Я услышала, как он поднялся по лестнице, прошел по коридору мимо. Затем скрипнула и закрылась дверь его комнаты.
В другой раз я бы непременно дождалась утра. Ну кто выясняет отношения среди ночи? Да и неприлично вроде как. Но, черт возьми, после всей этой нервотрепки казалось, что нельзя терять больше ни минуты. Промедлишь — и снова что-нибудь случится.
Только вдруг ни с того ни с сего я разволновалась, как девочка перед первым свиданием. Черт-те что! Пересилив себя, я тихонько выскользнула из комнаты и пошла к нему. Отворила дверь, на секунду замерла на пороге.

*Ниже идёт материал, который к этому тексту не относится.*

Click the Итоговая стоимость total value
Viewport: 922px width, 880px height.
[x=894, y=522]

Полутемную комнату освещал лишь монитор, перед которым сидел Тимур. Он, несомненно, слышал меня, но даже не шелохнулся. Наоборот, замер в напряжении, которое тут же, словно по воздуху, передалось и мне. Снова поднялось волнение, удушающее и жаркое. Такое, что самой сделалось и страшно, как перед чем-то неизведанным, и томительно, что терпеть невозможно.
Было ясно, что прямо сейчас никакого разговора не получится. Мы оба в таком состоянии, что рассуждать спокойно и здраво попросту не сможем. Меня буквально потряхивало от охватившего волнения, ну а он и вовсе: поднеси спичку — полыхнет. Однако теперь просто развернуться и уйти было бы глупо.

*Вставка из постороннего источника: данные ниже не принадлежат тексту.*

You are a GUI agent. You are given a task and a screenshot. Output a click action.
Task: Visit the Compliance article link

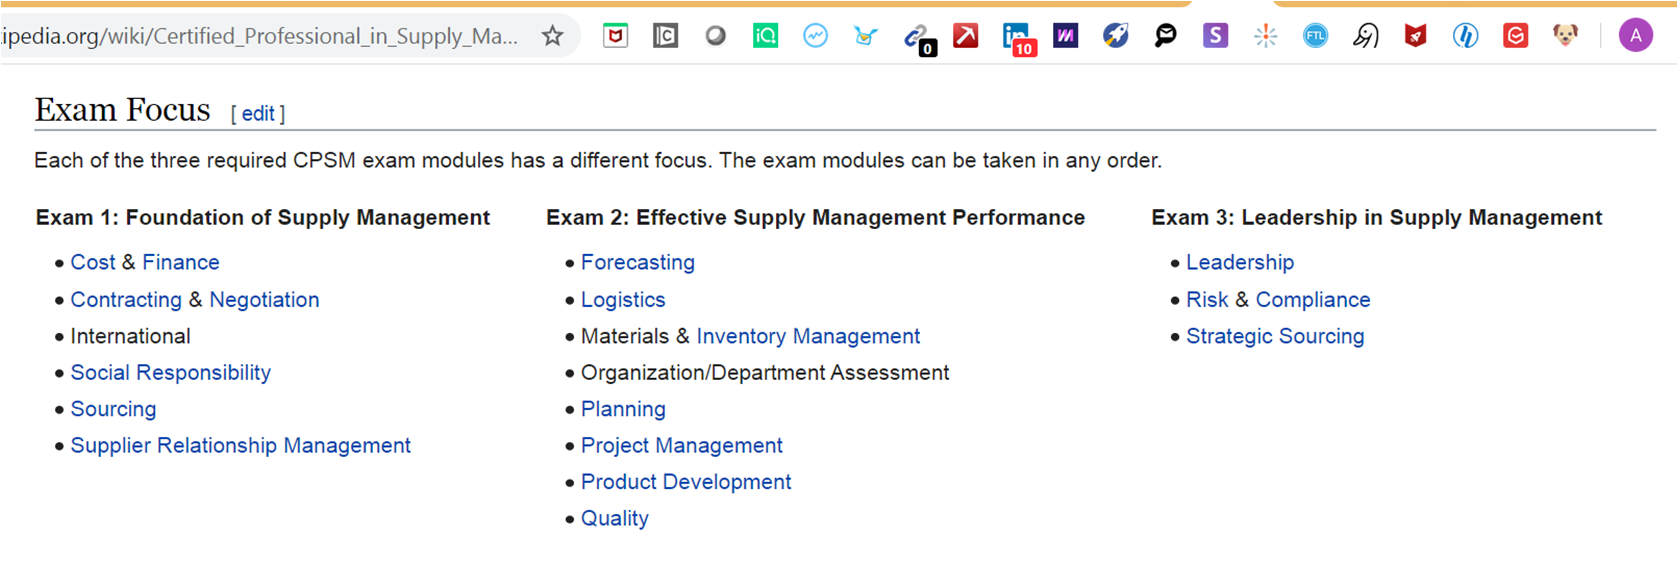pyautogui.click(x=1312, y=300)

Я затворила за собой дверь и медленно пошла к нему. И с каждым шагом, с каждым вздохом чувствовала, как это напряжение между нами только растет, трещит искрами, простреливает. Казалось, если я его коснусь, то меня непременно ударит током.
И всё равно подошла сзади и провела ладонью сначала по затылку, путаясь пальцами в чёрных растрёпанных кудрях, потом погладила шею. Почувствовала, как он окаменел еще больше, затем сглотнул, рвано выдохнул. Под горячей кожей быстро-быстро билась жилка.
Я убрала руку и отступила на шаг, и он тут же поднялся, пошел на меня. Я сделала ещё несколько шагов назад, словно в странном танце, хотя на самом деле просто трусила. Хотела, чтобы он обнял меня, прижал к себе, поцеловал. Хотела так, что сладко сжималось внутри, и в то же время боялась. Не близости, нет. Боялась привязаться, полюбить по-настоящему и обжечься, боялась нырнуть в отношения, как в омут, а с Тимуром, чувствовала, по-другому невозможно. Ему надо или всё, или ничего. С ним можно или уйти, или отдать всю себя без остатка. Полумер он не признает. И в то же время понимала — уже поздно бояться. Уже не смогу уйти. И не захочу.
Сделала ещё один шаг, последний, по инерции, уперлась спиной в стену и… расслабилась, будто сдалась — бери… твоя… Но Тимур не обнял, а выставил руки с обеих сторон от меня, точно взял в плен. Навис, наклонился к лицу. Его прерывистое дыхание обжигало кожу, заставляя меня буквально плавиться изнутри. Я чувствовала, как неистово бьется сердце, заставляя грудь тяжело и часто вздыматься. Чувствовала, как внизу живота сгущается жар, дрожит, пульсирует, отчего тело изнывает в томительном ожидании.
— Марина… — выдохнул Тимур, и шею осыпало мурашками.
Я сомкнула веки: поцелуй меня. Но он тянул.
— Почему ты пришла?
Он прижался ко мне всем телом так, что я чувствовала его желание. Это сводило с ума. Он и сам с трудом держался, я это видела, и всё же настаивал:
— Почему ты пришла? — от хрипотцы в его шепоте подкашивались ноги.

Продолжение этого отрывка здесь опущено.